PREMIÈREMENT, pour imposer ce programme, les gouvernants ont fait fi de la démocratie. Plutôt étrange de la part de personnes qui se réclament de la laïcité. Une majorité de parents ne souhaitaient-ils pas le maintien du choix entre l’enseignement moral et religieux? Selon la journaliste Katia Gagnon :

« Les Québécois, c’est manifeste, tiennent à ce que leurs enfants conservent une certaine culture religieuse. Ils veulent que leurs bambins sachent qui est Jésus, connaissent le message qu’il a transmis et réalisent à quel point la foi catholique a marqué l’histoire du Québec. »
( GAGNON, Katia, L’enseignement religieux que veulent les Québécois, art. La Presse du 6 mai 2005)

DEUXIÈMEMENT, dans l’élaboration du dit programme, il y a l’erreur d’avoir écarté les autorités religieuses des grandes traditions spirituelles : catholicisme, protestantisme (évêques), judaïsme (rabbins), bouddhisme (bonzes), islamisme (imams), spiritualité amérindienne (ainés). S’agit-il là d’un relent du laïcisme revanchard qui a des comptes à régler avec le religieux? La nouvelle laïcité se sent-elle trop facilement menacée? Sinon, pourquoi se priver de l’expérience et de la compétence de ces leaders? Avec eux, il y a un lien essentiel à tisser pour une collaboration féconde entre le pouvoir civil et le pouvoir religieux. Chacune de ces autorités ne doivent-elles pas manifester le « vivre ensemble » qu’elles prêchent aux autres?

TROISIÈMEMENT, il y a le manque de temps pour former le personnel enseignant. Voilà ce qui peut mettre le plus en péril la réalisation de ce programme. Durant les dernières décennies, que de prometteuses réformes scolaires ont échoué parce qu’on n’avait pas accordé le temps nécessaire à la formation. De plus, la mise en place de ces cours va s’inscrire dans une réforme boiteuse et souvent contestée dont les jeunes servent de cobaye. C’est là la plus grande appréhension de nombreux observateurs de la vie scolaire. 
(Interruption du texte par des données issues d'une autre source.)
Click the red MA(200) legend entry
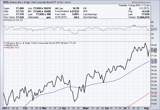Image resolution: width=160 pixels, height=110 pixels. [11, 48]
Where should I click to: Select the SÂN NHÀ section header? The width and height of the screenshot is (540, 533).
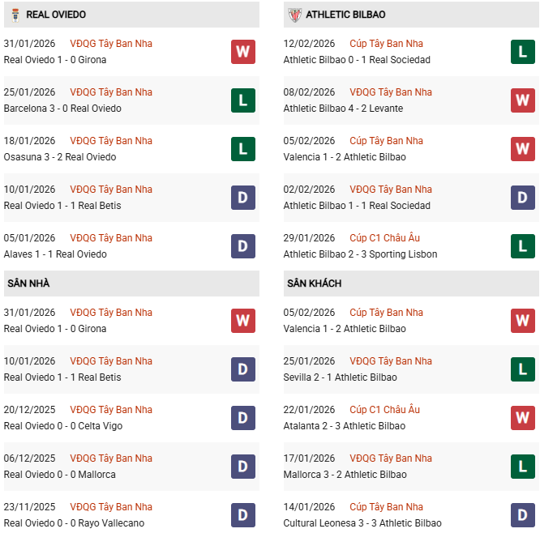pyautogui.click(x=29, y=284)
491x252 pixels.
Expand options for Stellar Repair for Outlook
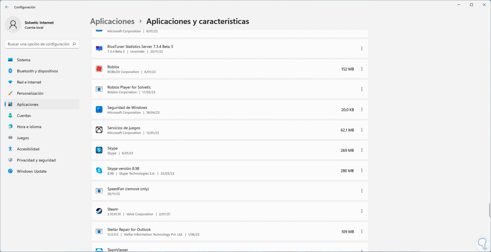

Ajoutez à cela le fait qu’il y aura seulement environ 37 heures de cours par année. Très difficile de susciter un intérêt soutenu chez les élèves et de leur faire croire que cette matière est importante. 

QUATRIÈMEMENT… Et que dire du déni de la pédagogie particulièrement au primaire en confrontant  l’enfant à une multitude de croyances. Bien sûr, dans les grandes villes, cet enfant est plongé dans la diversité religieuse. Mais ce jeune vit aussi dans un entourage où l’on parle espagnol, italien, anglais, arabe, allemand, etc. Faut-il pour autant lui faire apprendre toutes ces langues dès le début du primaire? 

CINQUIÈMEMENT : Où est l’urgence après quatre siècles? Pourquoi a-t-on fixé une si brève échéance? Et si c’était principalement, pour ne pas dire uniquement, pour des raisons politiques? Malheureusement, celles-ci l’emportent trop souvent sur le souci des jeunes. Pour l’avenir, ne faudrait-il pas dépolitiser l’éducation?

« Malheur à l’État (…) qui pourrait prendre, à lui tout seul, le monopole de l’enseignement! »
(FERRY, Jules, Discours devant l’Association philotechnique en 1882)

EN GUISE DE CONCLUSION… 

S’il y a tout lieu d’avoir pleinement confiance en ce programme et d’en relever ses défis, la vigilance est de mise.